## GOALS
[A] In the edge caching text, what does the shield use so that concurrent misses for the same object become a single origin fetch?
[B] Please translate this sentence from the edge caching text into Spanish: "The origin sees one request per object per region."
[C] Repeat word for word everything in the edge caching text from "The call: Version" down to "change the URL.".
─── SOURCE PASSAGE ───
Design decision: On a fresh object, hundreds of edges miss at once and all hit origin. How do you protect it?
The call: Add a tiered shield: edges miss into a regional parent cache that fetches origin once. — A shield (parent) cache sits between edges and origin. Many edges miss into one shield; the shield does a single origin fetch (with request coalescing), so the origin sees one request per object per region, not thousands.
Add a tiered cache. Edges don't miss straight to origin — they miss into a regional shield (parent) cache. Many edges fold into one shield, and the shield uses request coalescing (a.k.a. collapsed forwarding) so concurrent misses for the same object become a single origin fetch. The origin sees one request per object per region.
Tiered caching: Two cache layers: many edge PoPs → a few regional shields → origin. Each layer collapses the fan-in of the one below. Coalescing means that even within a shield, 10,000 simultaneous misses for one URL trigger exactly one upstream fetch; the rest wait and share the result.
Step 6 · Change it now
Invalidation: the hard problem
You shipped a bug in app.js and it's cached at a year-long TTL across 300 PoPs. You need every edge to stop serving the old copy now, not in a year. But you can't reach out and edit 300 caches instantly and cheaply. How?
Design decision: A bad file is cached for a year across 300 PoPs. How do you replace it now?
The call: Version the URL (content hash) and/or issue a purge to all edges via the control plane. — Two tools: (1) versioned/fingerprinted URLs (app.9f3a1.js) make a change a brand-new URL that was never cached, so it can't serve stale — and you cache the old one forever harmlessly. (2) An explicit purge command from the control plane evicts a key from every PoP in seconds for cases where the URL is fixed.
Two complementary levers. Versioned URLs: fingerprint assets by content hash (app.9f3a1.js) so any change is a new URL — never stale, and the old one can cache forever. For fixed URLs (like an HTML page), issue an explicit purge from the control plane that evicts the key from every PoP in seconds. Prefer versioning; purge when you can't change the URL.
─── ENTRIES ───
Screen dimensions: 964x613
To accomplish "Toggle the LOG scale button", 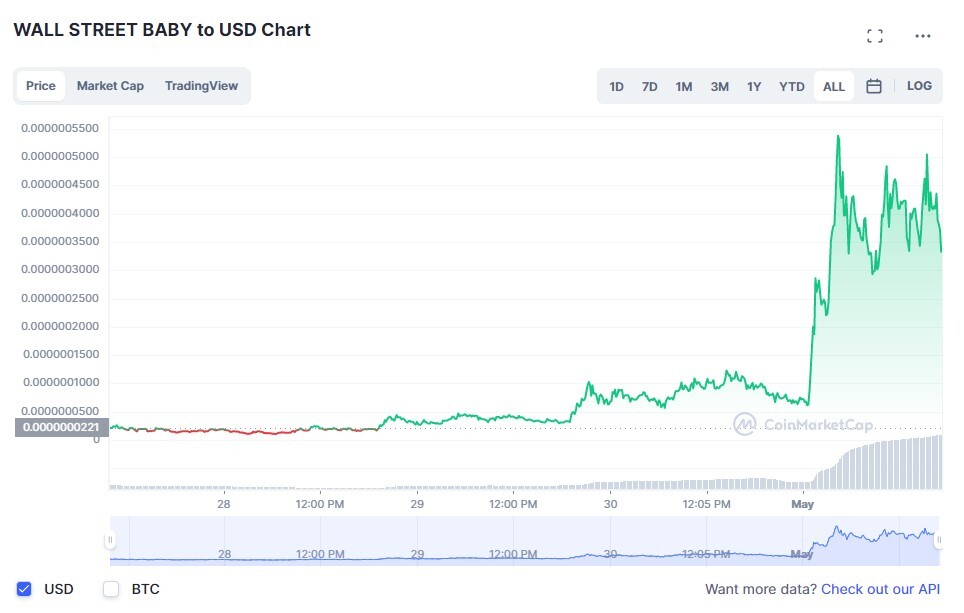I will tap(919, 86).
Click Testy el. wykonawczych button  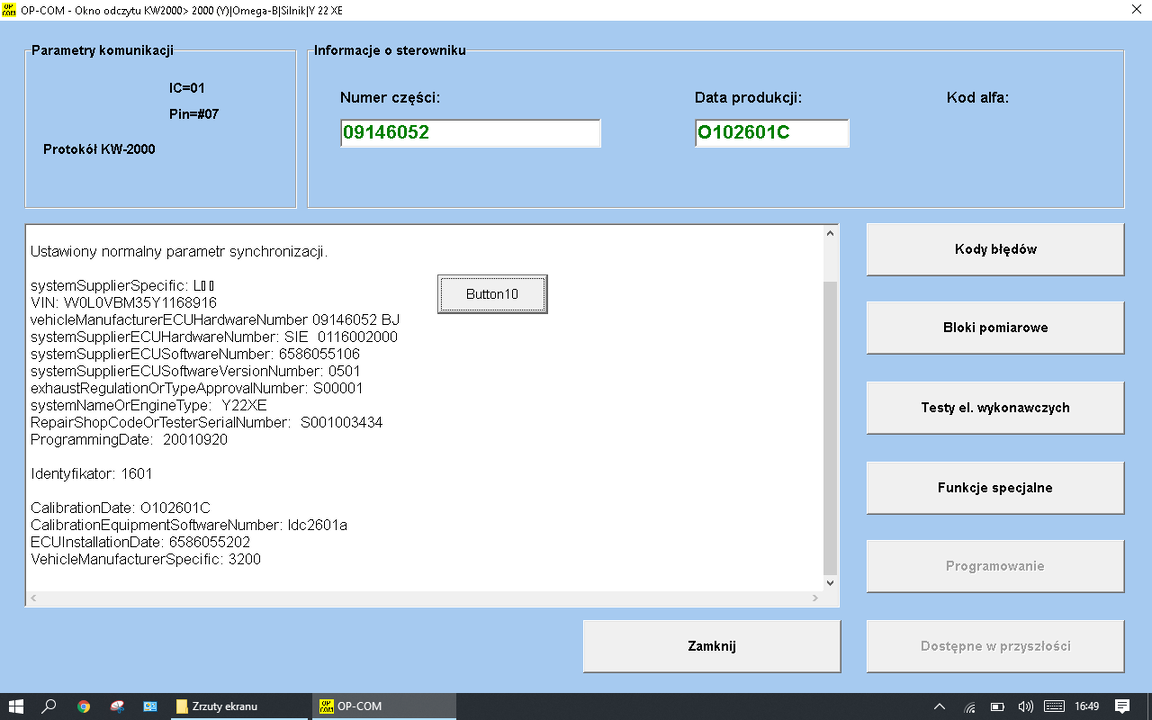pos(995,408)
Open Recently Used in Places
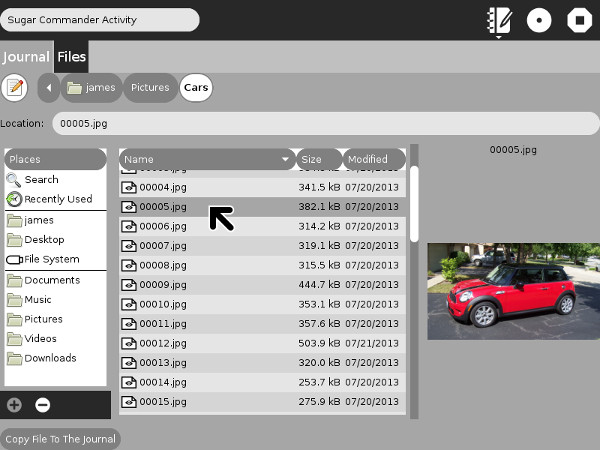 57,199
───
## THE ANSWERS
[A] Request coalescing, also known as collapsed forwarding.

[B] El origen ve una solicitud por objeto por región.

[C]
The call: Version the URL (content hash) and/or issue a purge to all edges via the control plane. — Two tools: (1) versioned/fingerprinted URLs (app.9f3a1.js) make a change a brand-new URL that was never cached, so it can't serve stale — and you cache the old one forever harmlessly. (2) An explicit purge command from the control plane evicts a key from every PoP in seconds for cases where the URL is fixed.
Two complementary levers. Versioned URLs: fingerprint assets by content hash (app.9f3a1.js) so any change is a new URL — never stale, and the old one can cache forever. For fixed URLs (like an HTML page), issue an explicit purge from the control plane that evicts the key from every PoP in seconds. Prefer versioning; purge when you can't change the URL.